• **Task directions**:
Below this line is the material. Write out only its lines from the one containing "Concorso insegnanti 2026: requisiti, bandi" through the one containing "Screenshot is 639x2576.", both kept, exactly.

• **Excerpted records**:

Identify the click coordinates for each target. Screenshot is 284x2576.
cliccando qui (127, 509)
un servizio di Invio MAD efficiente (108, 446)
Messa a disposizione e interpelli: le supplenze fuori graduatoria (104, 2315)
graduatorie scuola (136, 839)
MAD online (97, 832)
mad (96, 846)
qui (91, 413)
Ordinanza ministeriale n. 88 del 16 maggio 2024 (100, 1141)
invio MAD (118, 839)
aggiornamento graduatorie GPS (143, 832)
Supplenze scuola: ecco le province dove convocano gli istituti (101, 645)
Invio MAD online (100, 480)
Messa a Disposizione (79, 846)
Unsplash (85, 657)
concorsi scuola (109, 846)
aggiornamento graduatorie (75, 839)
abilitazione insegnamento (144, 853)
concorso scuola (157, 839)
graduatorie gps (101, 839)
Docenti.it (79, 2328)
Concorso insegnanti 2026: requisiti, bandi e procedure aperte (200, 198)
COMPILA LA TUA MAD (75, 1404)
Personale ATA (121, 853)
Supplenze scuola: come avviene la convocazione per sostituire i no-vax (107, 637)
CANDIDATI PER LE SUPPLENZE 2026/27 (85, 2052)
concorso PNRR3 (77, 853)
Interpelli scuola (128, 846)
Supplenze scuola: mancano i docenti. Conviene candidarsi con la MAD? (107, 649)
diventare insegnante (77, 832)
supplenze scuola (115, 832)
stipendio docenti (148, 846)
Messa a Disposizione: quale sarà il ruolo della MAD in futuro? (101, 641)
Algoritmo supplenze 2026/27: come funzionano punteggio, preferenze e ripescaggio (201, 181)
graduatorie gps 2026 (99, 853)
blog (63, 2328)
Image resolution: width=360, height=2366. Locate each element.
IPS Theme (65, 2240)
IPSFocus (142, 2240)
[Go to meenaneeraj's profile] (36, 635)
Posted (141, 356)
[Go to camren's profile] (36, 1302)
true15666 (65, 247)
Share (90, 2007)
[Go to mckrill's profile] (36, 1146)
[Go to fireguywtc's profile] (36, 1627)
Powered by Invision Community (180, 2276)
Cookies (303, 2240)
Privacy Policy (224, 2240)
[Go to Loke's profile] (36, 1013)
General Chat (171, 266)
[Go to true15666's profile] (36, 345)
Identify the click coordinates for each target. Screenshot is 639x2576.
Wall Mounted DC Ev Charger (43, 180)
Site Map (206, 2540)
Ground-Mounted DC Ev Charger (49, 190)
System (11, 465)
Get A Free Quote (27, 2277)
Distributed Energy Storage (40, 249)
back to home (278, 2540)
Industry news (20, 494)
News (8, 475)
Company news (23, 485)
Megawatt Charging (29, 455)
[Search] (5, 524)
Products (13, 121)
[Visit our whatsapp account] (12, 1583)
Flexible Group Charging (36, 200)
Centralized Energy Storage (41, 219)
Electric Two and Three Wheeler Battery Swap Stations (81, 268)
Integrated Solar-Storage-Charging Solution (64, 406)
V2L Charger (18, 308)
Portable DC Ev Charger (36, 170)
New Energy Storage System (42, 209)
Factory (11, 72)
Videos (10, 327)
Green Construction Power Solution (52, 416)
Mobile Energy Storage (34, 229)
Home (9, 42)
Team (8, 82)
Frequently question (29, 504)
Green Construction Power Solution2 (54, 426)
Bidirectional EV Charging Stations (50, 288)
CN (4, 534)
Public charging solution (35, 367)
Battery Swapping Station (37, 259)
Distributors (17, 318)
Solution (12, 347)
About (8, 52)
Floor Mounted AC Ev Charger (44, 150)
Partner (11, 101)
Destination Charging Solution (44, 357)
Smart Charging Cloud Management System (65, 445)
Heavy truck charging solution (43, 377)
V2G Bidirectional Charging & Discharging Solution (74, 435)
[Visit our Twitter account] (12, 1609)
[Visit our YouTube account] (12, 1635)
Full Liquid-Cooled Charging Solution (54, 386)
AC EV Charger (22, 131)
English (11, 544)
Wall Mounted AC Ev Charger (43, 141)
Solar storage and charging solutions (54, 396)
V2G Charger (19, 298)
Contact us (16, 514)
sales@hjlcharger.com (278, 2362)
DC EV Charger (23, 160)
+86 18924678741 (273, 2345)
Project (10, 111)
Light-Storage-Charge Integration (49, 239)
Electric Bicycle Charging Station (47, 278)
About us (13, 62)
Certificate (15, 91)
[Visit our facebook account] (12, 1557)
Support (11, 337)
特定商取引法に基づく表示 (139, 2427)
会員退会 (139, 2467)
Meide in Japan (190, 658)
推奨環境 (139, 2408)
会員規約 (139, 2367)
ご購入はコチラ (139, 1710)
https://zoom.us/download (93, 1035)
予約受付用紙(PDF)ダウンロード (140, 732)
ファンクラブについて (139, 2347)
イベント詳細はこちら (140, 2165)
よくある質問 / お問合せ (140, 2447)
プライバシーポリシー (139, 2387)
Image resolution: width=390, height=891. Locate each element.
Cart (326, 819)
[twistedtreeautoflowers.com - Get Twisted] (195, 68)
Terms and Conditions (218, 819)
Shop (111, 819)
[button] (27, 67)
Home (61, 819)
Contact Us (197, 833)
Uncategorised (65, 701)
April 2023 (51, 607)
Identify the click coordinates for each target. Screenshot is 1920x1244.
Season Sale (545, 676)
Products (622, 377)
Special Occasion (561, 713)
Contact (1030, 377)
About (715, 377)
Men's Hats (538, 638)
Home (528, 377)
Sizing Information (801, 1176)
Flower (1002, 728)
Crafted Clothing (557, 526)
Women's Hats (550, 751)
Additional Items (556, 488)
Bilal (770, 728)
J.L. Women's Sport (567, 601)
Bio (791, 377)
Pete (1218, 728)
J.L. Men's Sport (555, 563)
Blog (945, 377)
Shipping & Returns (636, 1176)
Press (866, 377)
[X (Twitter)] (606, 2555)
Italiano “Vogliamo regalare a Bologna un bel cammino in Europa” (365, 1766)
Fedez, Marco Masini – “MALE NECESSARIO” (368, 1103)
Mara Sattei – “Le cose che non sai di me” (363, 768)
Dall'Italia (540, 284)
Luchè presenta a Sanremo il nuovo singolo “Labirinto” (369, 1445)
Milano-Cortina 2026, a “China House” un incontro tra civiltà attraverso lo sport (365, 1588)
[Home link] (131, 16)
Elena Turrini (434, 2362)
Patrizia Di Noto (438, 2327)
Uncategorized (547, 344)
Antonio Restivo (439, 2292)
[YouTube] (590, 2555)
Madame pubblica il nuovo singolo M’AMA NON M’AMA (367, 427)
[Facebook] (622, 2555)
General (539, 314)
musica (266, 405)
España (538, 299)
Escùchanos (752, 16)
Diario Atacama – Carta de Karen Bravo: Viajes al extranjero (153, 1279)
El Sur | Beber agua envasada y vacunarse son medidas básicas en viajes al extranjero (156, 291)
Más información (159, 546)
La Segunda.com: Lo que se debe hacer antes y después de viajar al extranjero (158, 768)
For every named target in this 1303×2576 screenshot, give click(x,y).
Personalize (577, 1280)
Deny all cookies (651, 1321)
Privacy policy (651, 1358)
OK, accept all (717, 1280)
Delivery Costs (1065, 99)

• **Exercise response**:
Concorso insegnanti 2026: requisiti, bandi e procedure aperte (200, 198)
COMPILA LA TUA MAD (75, 1404)
Personale ATA (121, 853)
Supplenze scuola: come avviene la convocazione per sostituire i no-vax (107, 637)
CANDIDATI PER LE SUPPLENZE 2026/27 (85, 2052)
concorso PNRR3 (77, 853)
Interpelli scuola (128, 846)
Supplenze scuola: mancano i docenti. Conviene candidarsi con la MAD? (107, 649)
diventare insegnante (77, 832)
supplenze scuola (115, 832)
stipendio docenti (148, 846)
Messa a Disposizione: quale sarà il ruolo della MAD in futuro? (101, 641)
Algoritmo supplenze 2026/27: come funzionano punteggio, preferenze e ripescaggio (201, 181)
graduatorie gps 2026 (99, 853)
blog (63, 2328)
Image resolution: width=360, height=2366. Locate each element.
IPS Theme (65, 2240)
IPSFocus (142, 2240)
[Go to meenaneeraj's profile] (36, 635)
Posted (141, 356)
[Go to camren's profile] (36, 1302)
true15666 (65, 247)
Share (90, 2007)
[Go to mckrill's profile] (36, 1146)
[Go to fireguywtc's profile] (36, 1627)
Powered by Invision Community (180, 2276)
Cookies (303, 2240)
Privacy Policy (224, 2240)
[Go to Loke's profile] (36, 1013)
General Chat (171, 266)
[Go to true15666's profile] (36, 345)
Identify the click coordinates for each target. Screenshot is 639x2576.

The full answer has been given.